Protein-based nanoparticles hold great promises in both preclinical and clinical practices, such as oncology diagnosis and treatment, because of their high biocompatibility and biodegradability. However, the complicated preparation and lack of targeting specific cells or tissues may limit their further uses. To overcome these limitations, we developed a novel replacing method for preparing dual-functional protein nanocarrier, such that one function is capable of encapsulating small molecule into protein, whereas the other function is cable of recognizing CD163 receptor [hemoglobin (Hb) scavenger receptor]. In this study, Hb was chosen as the targeting drug carrier. First, the heme group in the Hb was removed and replaced by paclitaxel (PTX) to form nanoparticles (Gb-NPs-PTX). The resulted Gb-NPs-PTX showed spherical shape and their diameter could be controlled in the range of 120-160 nm by altering the ratio of PTX to Hb.

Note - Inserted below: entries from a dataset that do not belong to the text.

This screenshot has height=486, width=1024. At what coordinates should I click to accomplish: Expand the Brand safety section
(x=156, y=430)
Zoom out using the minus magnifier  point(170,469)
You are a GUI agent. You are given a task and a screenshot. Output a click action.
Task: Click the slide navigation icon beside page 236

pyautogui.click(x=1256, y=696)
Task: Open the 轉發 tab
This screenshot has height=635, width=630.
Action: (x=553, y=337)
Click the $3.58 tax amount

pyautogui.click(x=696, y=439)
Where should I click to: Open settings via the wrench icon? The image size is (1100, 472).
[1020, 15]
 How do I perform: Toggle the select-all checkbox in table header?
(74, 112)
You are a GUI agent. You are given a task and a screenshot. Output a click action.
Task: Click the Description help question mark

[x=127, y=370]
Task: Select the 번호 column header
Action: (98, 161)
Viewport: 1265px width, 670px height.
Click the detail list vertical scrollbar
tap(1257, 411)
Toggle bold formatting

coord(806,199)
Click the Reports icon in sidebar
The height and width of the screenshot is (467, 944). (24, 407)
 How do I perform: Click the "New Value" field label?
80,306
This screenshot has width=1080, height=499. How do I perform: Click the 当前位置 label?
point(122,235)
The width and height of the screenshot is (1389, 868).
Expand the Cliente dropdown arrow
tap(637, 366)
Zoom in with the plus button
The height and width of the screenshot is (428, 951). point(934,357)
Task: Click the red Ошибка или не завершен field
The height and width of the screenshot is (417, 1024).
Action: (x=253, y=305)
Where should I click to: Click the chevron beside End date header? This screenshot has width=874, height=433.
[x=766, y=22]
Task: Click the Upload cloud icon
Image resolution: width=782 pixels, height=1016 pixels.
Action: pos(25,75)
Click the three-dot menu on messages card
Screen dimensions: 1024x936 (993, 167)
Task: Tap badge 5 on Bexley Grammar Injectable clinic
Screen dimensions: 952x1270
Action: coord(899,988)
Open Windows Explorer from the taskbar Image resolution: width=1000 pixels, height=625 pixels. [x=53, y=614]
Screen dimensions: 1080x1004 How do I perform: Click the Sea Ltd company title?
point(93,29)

The binding activity of Gb-NPs-PTX to CD163 was confirmed by cell uptake in CD163(+) Chinese hamster ovary cells. Results in vivo also showed a CD163-dependent tissue accumulation of Gb-NPs-PTX in mice. In summary, by using the novel replacing method, PTX could be easily encapsulated into Hb nanoparticles and the targeting effects of Hb could also be kept.